In these early years of Century 21, two extremely tough challenges present themselves to humankind: that of Climate Change, a very well documented and highly visible reality, which only 20 years ago was still regarded as a bit loony. The other is Peak Oil, which for some obscure reason many people still struggle to get their heads around. But to me, it seems blindingly obvious that oil supplies are finite. Oil will not last forever. Some people liken it to a petrol tank - you're usually pretty okay when your tank is almost on empty, and only when you get down to about 97% empty does your car start to show signs of impending trouble. However, this analogy is incorrect, and problems are going to occur when you are only half empty. Why is this?

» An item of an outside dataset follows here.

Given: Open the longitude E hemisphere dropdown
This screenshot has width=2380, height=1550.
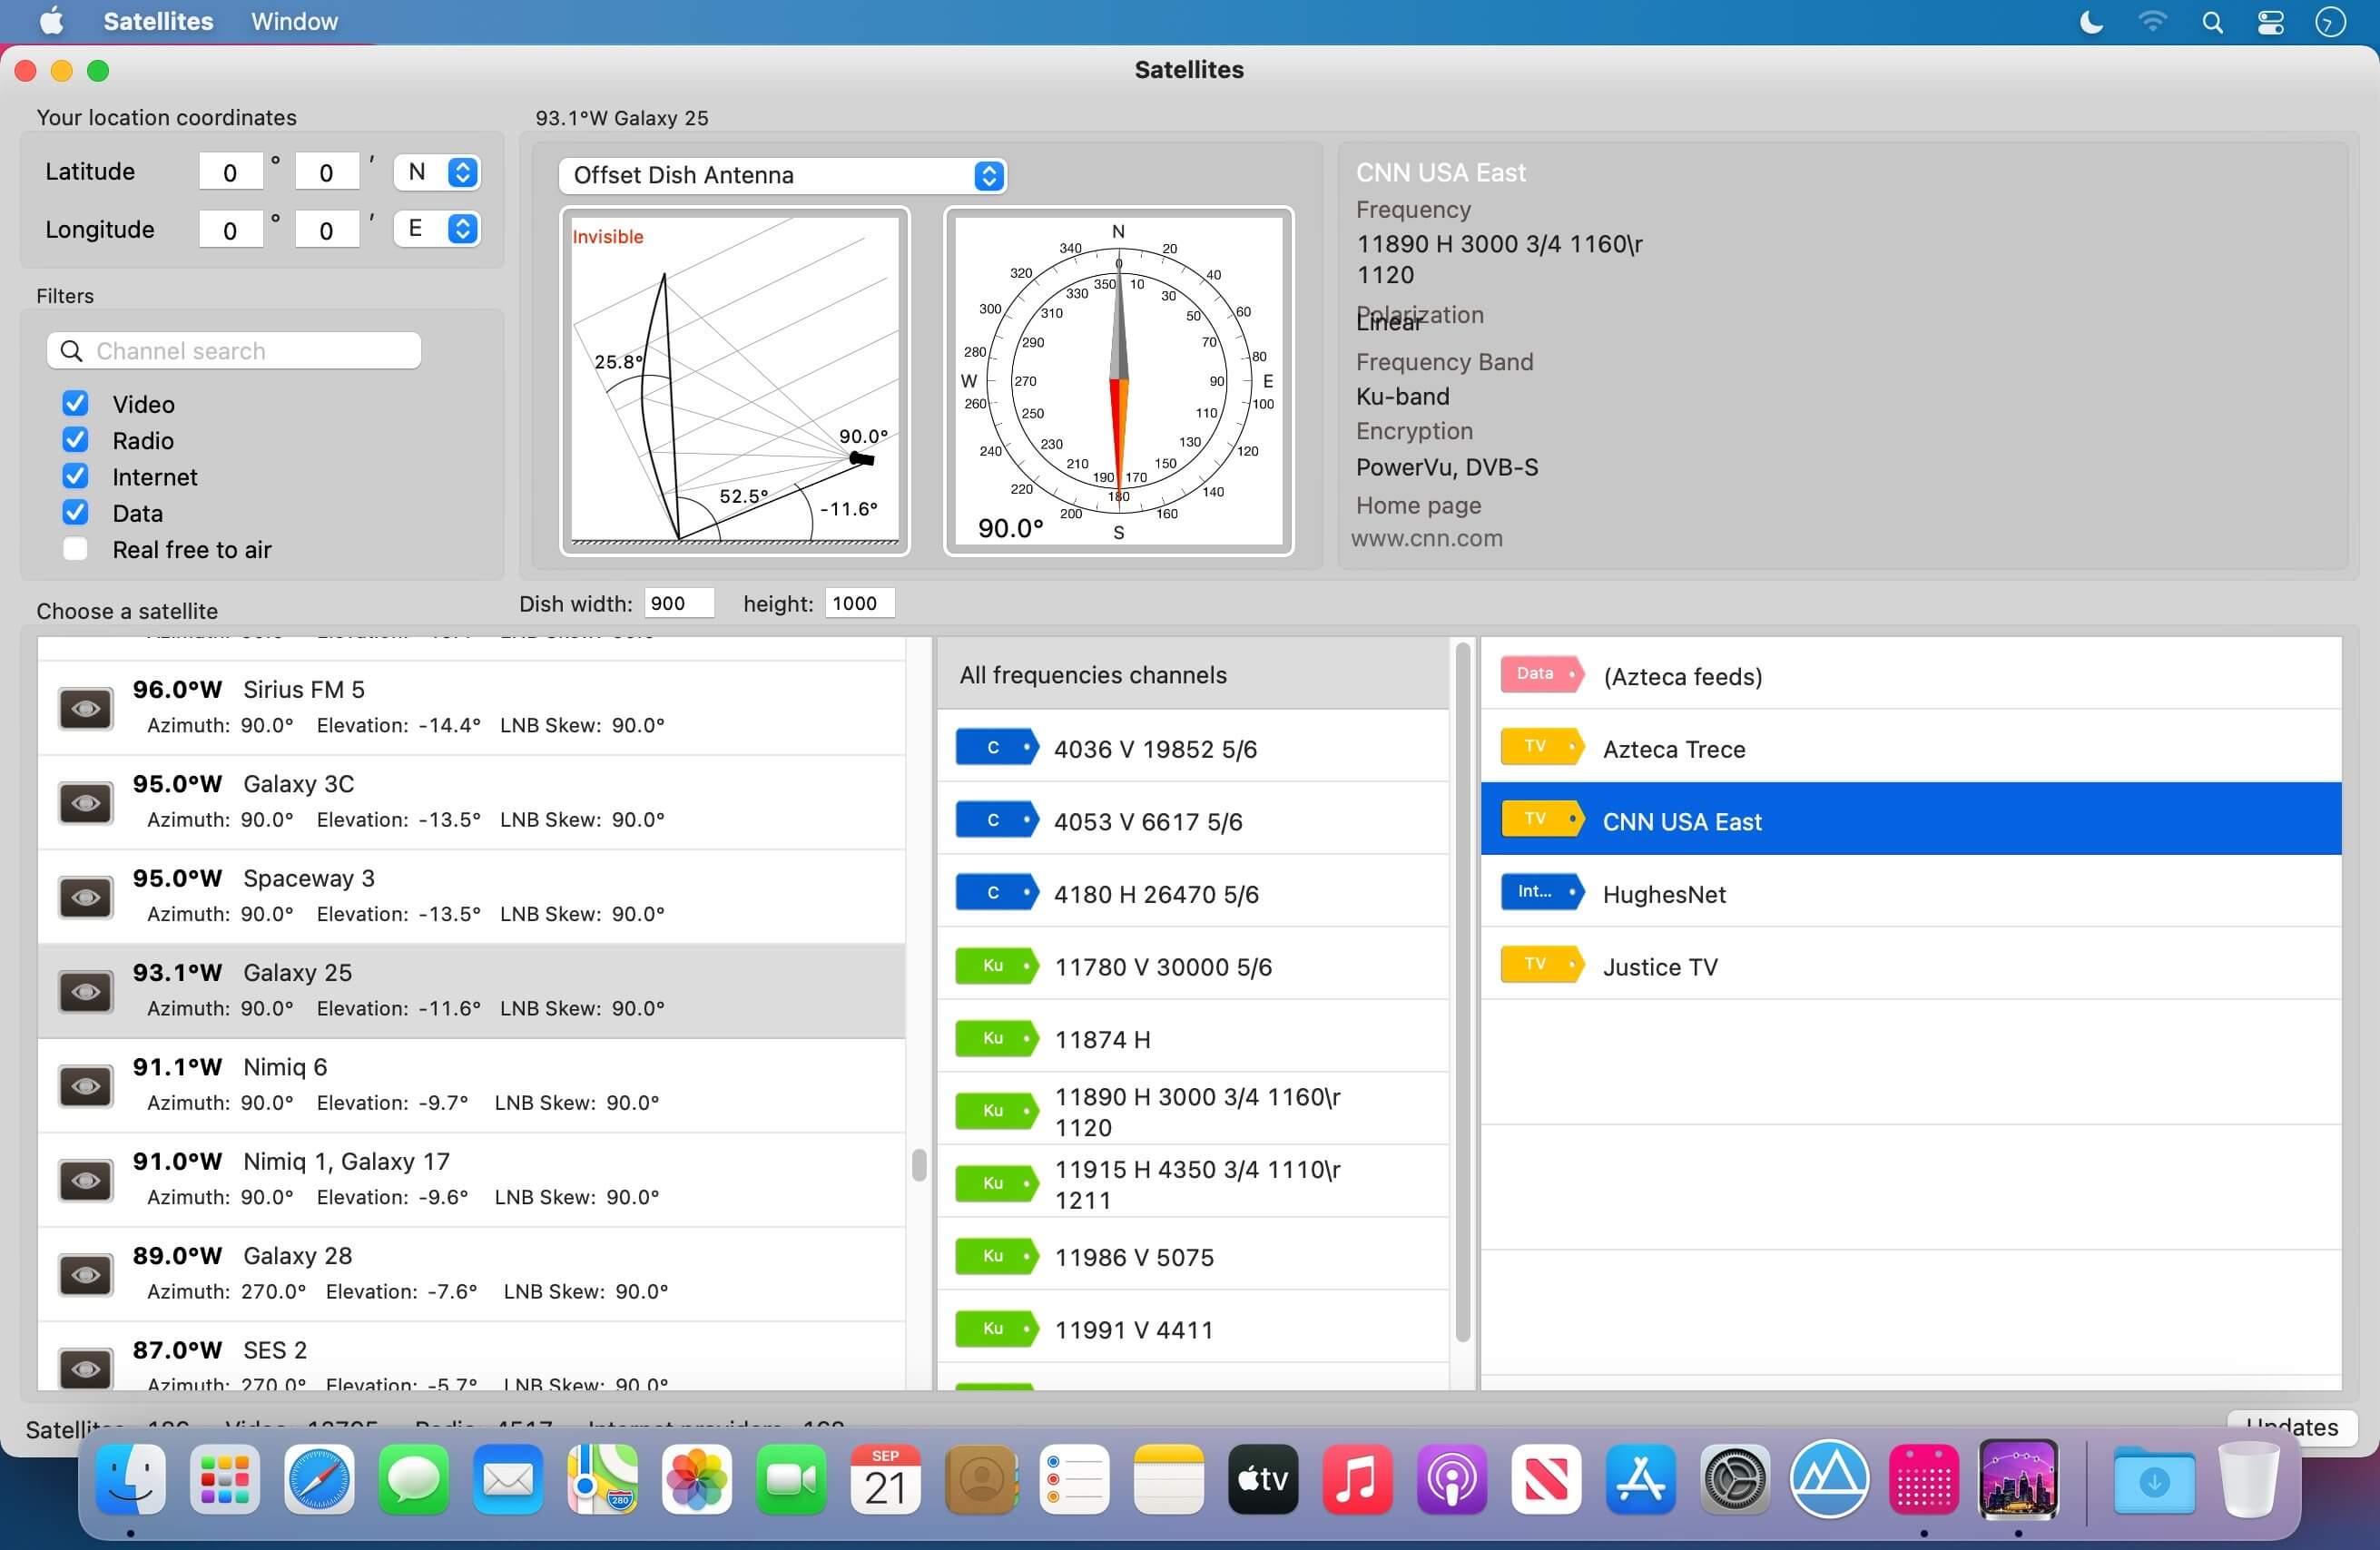Looking at the screenshot, I should coord(437,229).
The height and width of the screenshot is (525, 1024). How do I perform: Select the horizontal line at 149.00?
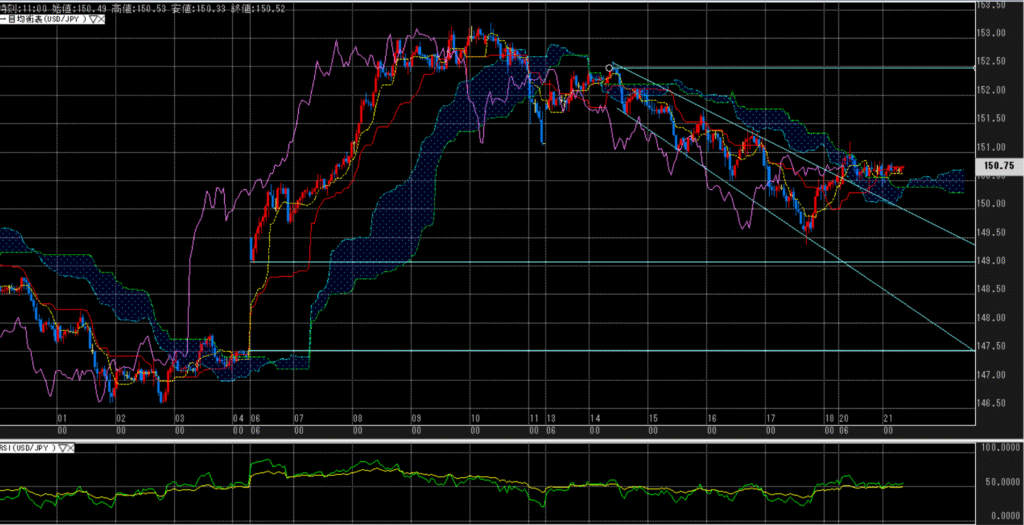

Peak Oil is not about running out of oil. We'll probably never run out of oil in the ground. The trouble is, we're getting close to running out of oil that is easy to get at (and therefore cheaper). The harder we have to work to get at oil under the ground, the more expensive it is, until the costs of producing it become prohibitive.

From the start of the 1900s, plentiful oil allowed a coal-based industrialised society to massively accelerate its “development”. From that time, each year there has been more oil (apart from the two oil shocks in the 1970s when Middle East crises caused worldwide recessions). And each year, society increased its complexity, its mechanisation, its globalised connectedness and its energy consumption levels.
The problems start when we’ve extracted around half of the recoverable oil. At this point, the oil gets more expensive (in cash and energy terms) to extract, is slower flowing and of a lower quality. At this point, for the first time in history, we aren’t able to increase the amount of oil that’s coming out of the ground, being refined and reaching the market.
At this point, oil supply plateaus and then declines, with massive ramifications for industrialised societies.

This is why the concept of Transition Towns is a sound one. It makes perfect sense to address this issue on a local basis. Remember back when recycling was a new-fangled concept? All the time we used to hear the phrase 'Think Globally, Act Locally'. Well, this is the time to do it. If world leaders aren't going to, who is? I'll tell you who. We are.

This is why I want to start this group and get our own Transition Initiatives rolling. I feel that this is so important, too important to ignore.